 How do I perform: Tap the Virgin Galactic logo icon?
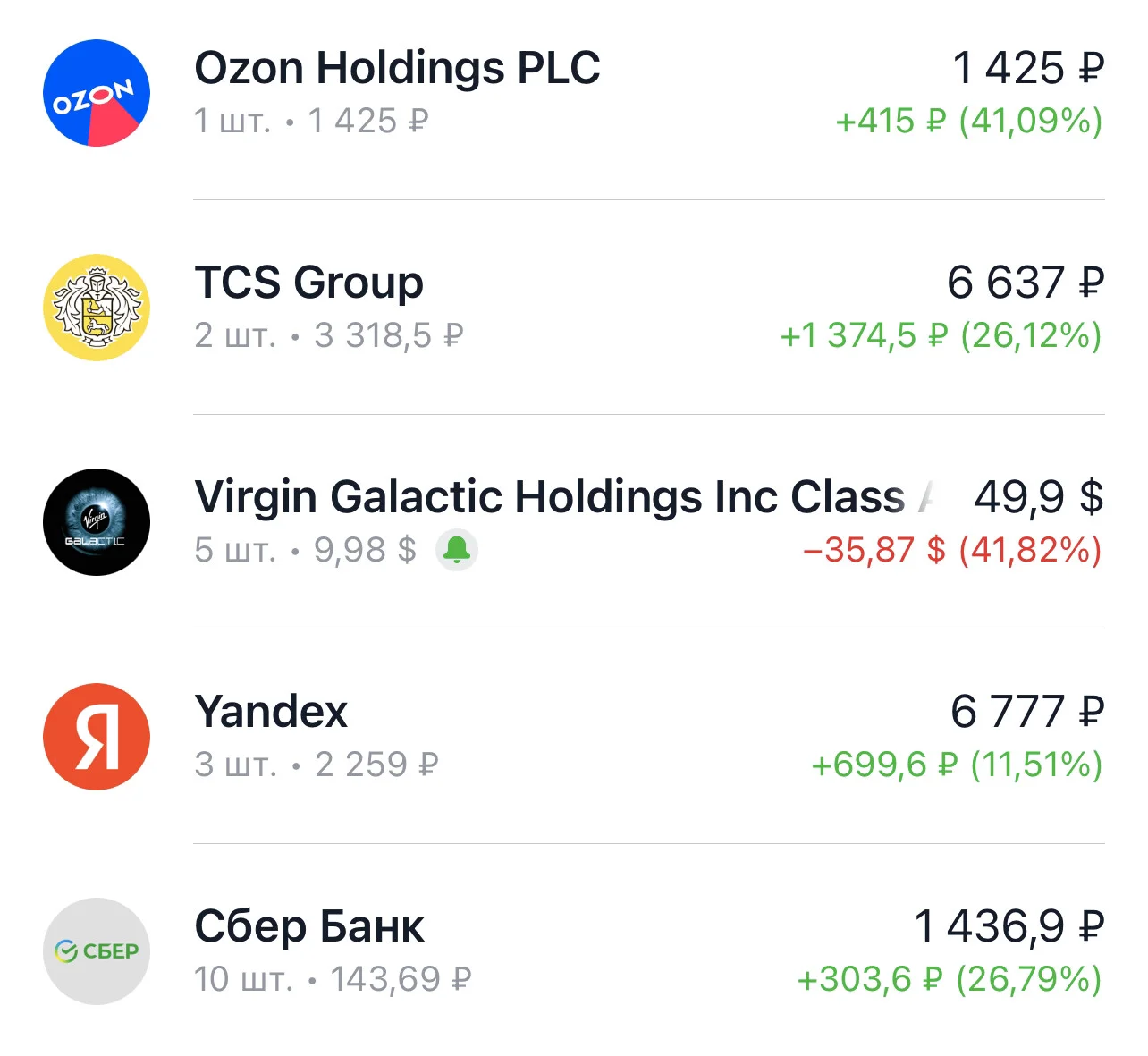97,522
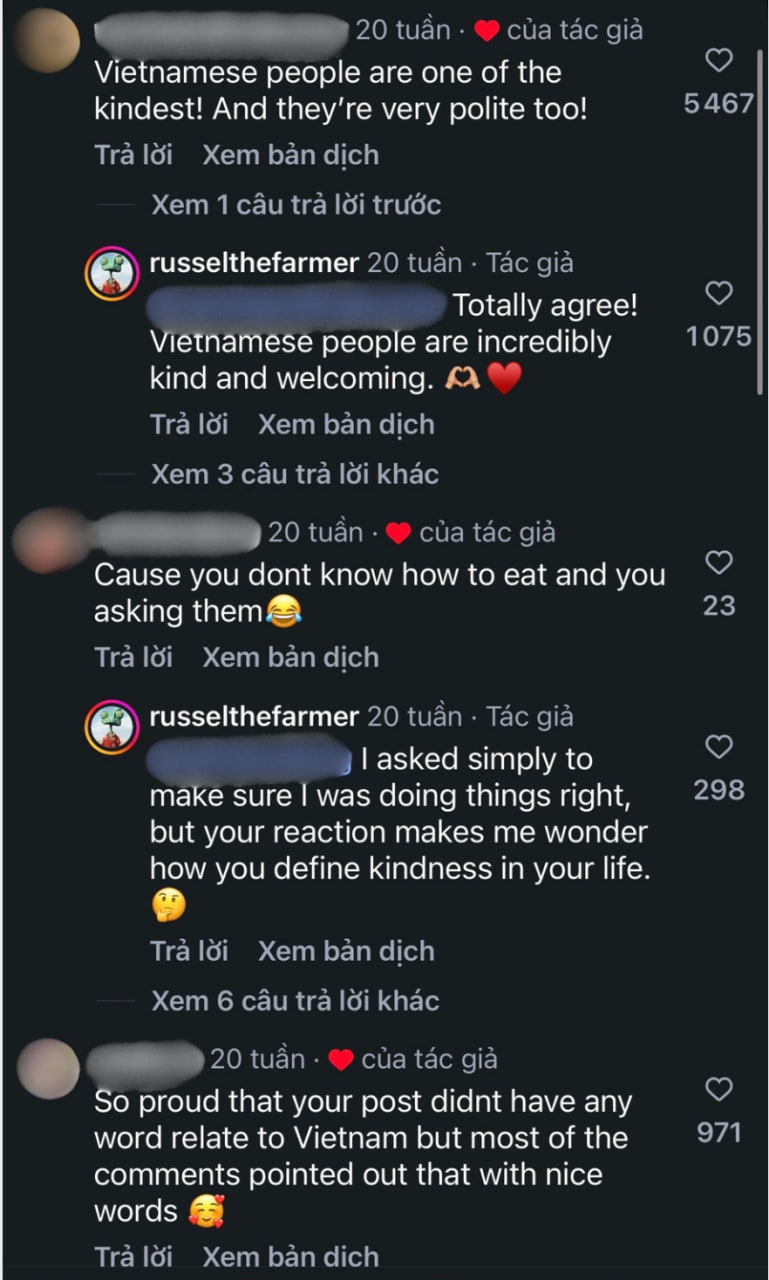Open russelthefarmer username on "Totally agree!" reply
Image resolution: width=769 pixels, height=1280 pixels.
coord(253,263)
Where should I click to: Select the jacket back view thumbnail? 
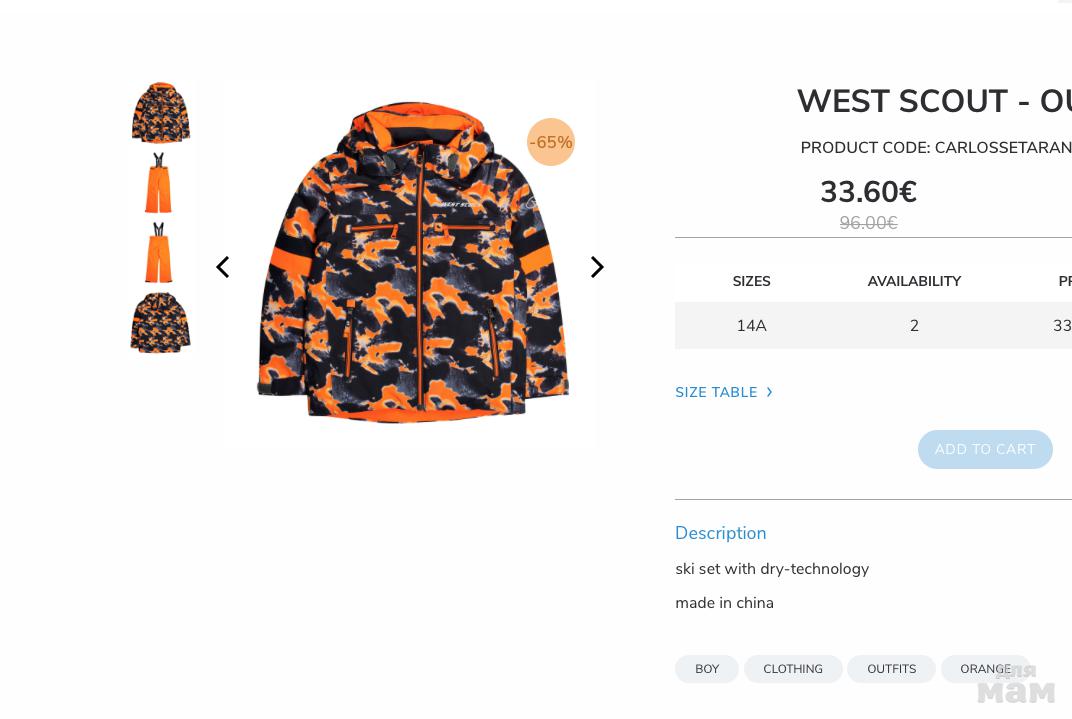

· · · · · · ·

Could you repeat the data exactly, omitting its pictures?

RESULT OF THIS TASK
 How do I perform: Tap the Virgin Galactic logo icon?
97,522
Open russelthefarmer username on "Totally agree!" reply
Image resolution: width=769 pixels, height=1280 pixels.
coord(253,263)
Where should I click to: Select the jacket back view thumbnail? 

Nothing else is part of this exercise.